Find the line containing "You are a GUI" in the entries; transcribe it and all remaining lines through the end, exactly as they appear, but not the pictures.

- - - - -

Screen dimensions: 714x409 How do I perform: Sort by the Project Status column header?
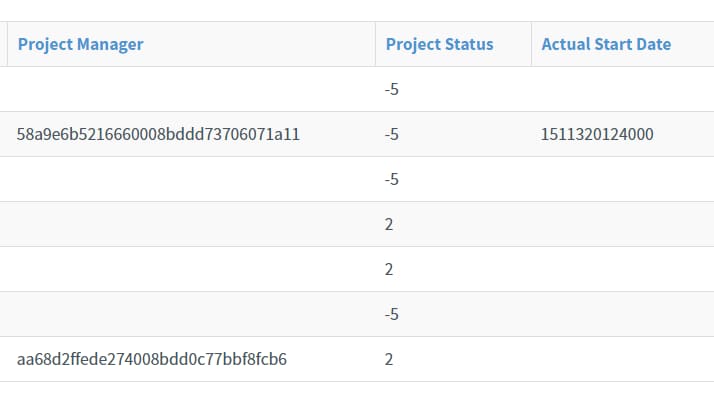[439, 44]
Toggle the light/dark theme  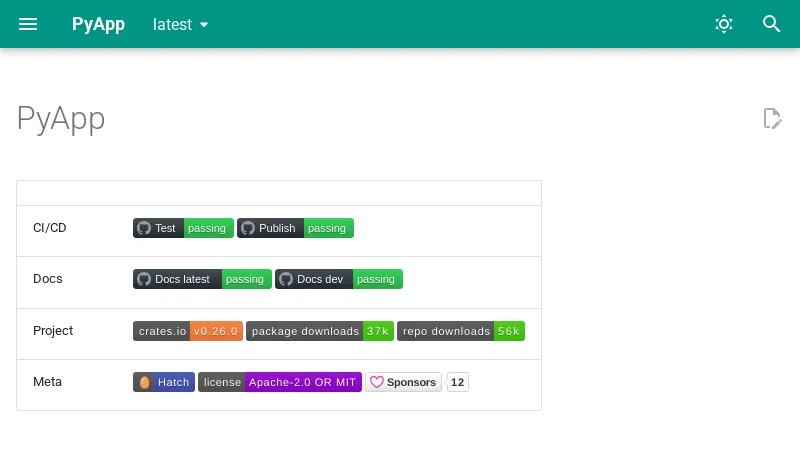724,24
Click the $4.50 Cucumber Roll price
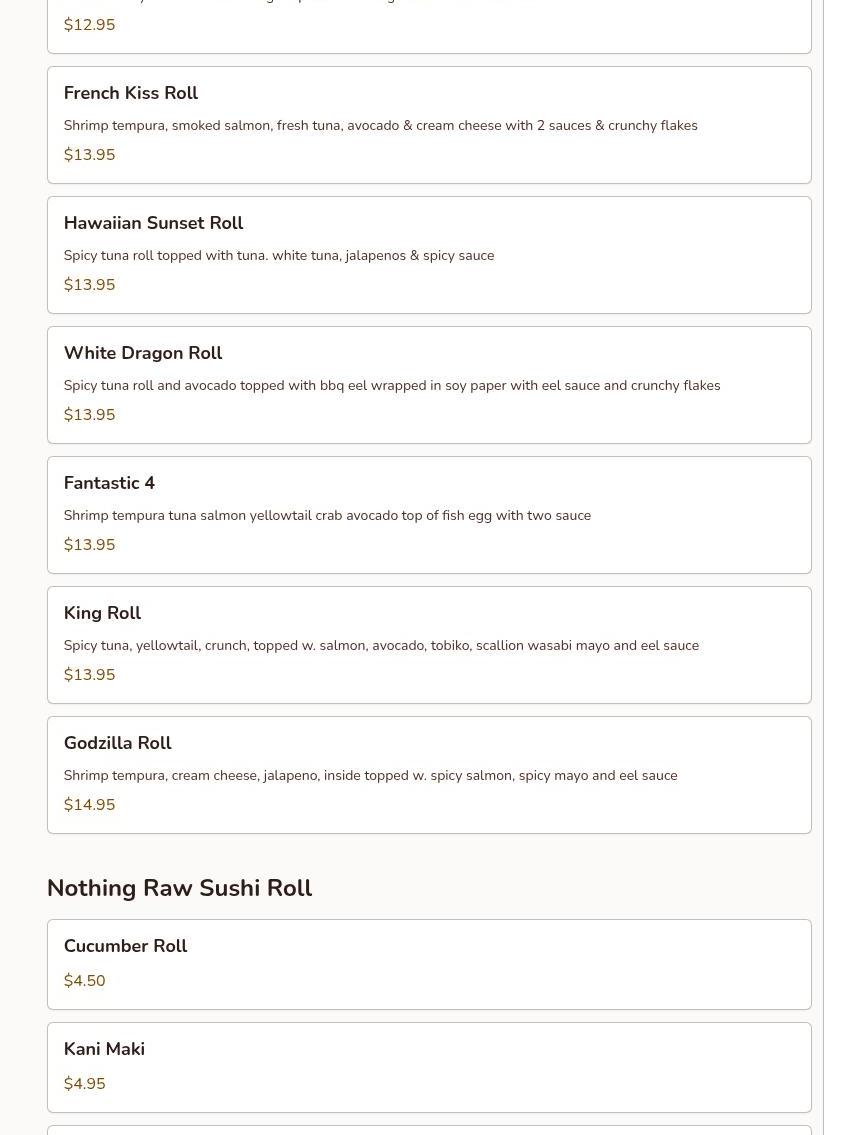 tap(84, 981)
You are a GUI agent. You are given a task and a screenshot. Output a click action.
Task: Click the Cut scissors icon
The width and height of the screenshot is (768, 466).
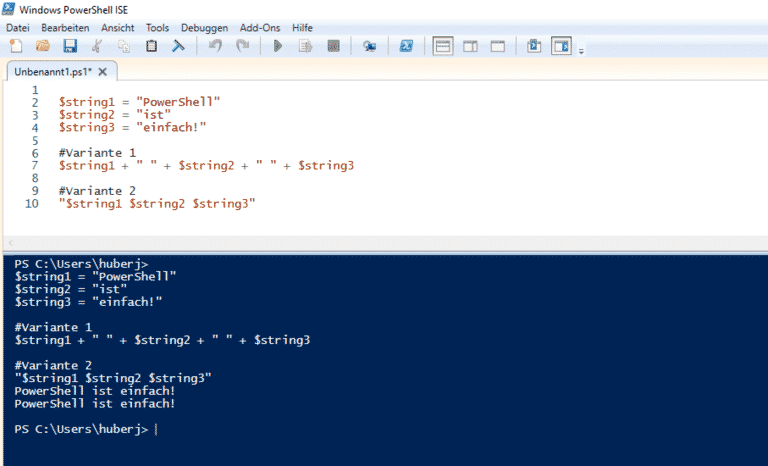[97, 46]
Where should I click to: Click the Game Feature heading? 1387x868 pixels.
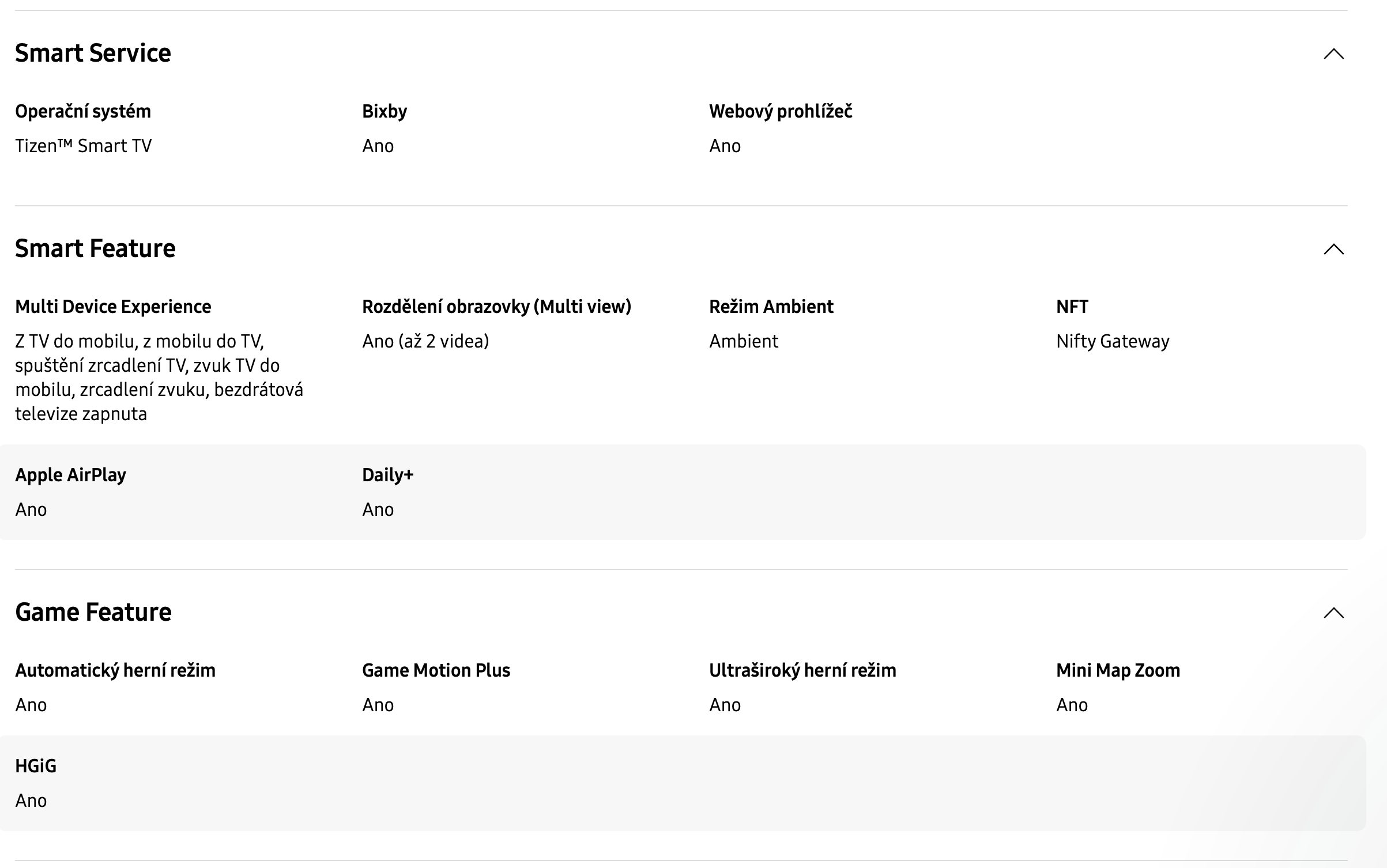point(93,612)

- - - - -

### Reply to the task
You are a GUI agent. You are given a task and a screenshot. Output a click action.
Task: Click the Cut scissors icon
The width and height of the screenshot is (768, 466).
[97, 46]
Where should I click to: Click the Game Feature heading? 1387x868 pixels.
point(93,612)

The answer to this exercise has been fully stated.